What you should do:
Please copy the listing lines exactly as they appear, starting at the line containing "The image size is (2116, 1220)." and ending at the line containing "will tap(207, 91).".

Records supplied:

────────

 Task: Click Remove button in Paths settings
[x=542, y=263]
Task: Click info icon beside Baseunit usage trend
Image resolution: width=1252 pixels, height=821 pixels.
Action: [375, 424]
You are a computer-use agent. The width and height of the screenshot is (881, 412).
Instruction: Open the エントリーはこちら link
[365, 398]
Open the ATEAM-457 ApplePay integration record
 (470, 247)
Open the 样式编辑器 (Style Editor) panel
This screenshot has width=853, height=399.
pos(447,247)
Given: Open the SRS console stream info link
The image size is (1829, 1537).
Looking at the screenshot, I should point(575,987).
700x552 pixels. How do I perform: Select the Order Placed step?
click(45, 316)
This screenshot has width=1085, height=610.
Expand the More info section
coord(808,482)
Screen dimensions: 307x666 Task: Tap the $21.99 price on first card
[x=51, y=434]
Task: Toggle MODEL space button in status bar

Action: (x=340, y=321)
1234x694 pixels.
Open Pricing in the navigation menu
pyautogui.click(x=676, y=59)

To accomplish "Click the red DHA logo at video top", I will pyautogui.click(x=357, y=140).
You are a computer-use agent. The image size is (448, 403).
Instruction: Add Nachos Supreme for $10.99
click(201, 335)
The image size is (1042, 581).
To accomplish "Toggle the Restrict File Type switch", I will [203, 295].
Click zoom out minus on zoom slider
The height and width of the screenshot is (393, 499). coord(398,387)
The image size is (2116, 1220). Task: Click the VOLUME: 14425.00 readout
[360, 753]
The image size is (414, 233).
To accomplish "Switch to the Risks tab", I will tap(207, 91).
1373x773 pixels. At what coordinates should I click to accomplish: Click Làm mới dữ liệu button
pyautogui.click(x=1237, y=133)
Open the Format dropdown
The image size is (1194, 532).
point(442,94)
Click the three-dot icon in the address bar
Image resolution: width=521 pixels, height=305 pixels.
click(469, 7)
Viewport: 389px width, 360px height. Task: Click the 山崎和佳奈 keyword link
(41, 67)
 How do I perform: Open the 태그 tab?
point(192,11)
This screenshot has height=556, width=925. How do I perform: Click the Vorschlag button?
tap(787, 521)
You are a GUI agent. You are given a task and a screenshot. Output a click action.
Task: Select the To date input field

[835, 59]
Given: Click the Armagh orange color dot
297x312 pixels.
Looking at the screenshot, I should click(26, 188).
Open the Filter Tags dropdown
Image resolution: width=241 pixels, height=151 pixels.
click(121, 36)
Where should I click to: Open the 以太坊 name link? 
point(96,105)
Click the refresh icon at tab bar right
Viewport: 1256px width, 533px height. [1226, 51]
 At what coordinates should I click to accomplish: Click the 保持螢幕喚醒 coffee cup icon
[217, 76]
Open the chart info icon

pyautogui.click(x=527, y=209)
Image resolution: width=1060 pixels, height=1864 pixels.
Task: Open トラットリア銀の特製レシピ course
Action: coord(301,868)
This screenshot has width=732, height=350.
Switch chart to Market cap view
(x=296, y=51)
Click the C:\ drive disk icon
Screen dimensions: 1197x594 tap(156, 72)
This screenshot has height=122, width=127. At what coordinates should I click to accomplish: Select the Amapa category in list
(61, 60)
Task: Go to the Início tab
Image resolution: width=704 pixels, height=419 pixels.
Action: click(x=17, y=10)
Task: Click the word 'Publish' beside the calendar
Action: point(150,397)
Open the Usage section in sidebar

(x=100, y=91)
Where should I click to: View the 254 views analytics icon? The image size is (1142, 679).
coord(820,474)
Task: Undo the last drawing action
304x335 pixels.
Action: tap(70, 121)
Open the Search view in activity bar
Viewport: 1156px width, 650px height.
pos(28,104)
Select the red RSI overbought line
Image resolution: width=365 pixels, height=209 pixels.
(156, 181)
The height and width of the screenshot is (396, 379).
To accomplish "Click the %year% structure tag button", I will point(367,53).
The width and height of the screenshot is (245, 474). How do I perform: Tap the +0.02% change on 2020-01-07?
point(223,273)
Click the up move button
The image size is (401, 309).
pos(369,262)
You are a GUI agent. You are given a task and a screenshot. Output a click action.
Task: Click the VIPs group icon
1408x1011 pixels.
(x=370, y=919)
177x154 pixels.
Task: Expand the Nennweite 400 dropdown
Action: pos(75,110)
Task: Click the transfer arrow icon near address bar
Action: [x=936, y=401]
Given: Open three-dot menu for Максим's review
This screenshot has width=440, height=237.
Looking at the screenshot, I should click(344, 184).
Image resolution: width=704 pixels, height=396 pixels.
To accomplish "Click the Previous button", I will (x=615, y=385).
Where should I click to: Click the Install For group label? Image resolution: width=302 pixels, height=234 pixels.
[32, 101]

────────

Solution to this exercise:
The image size is (2116, 1220). Task: Click the VOLUME: 14425.00 readout
[360, 753]
The image size is (414, 233).
To accomplish "Switch to the Risks tab", I will tap(207, 91).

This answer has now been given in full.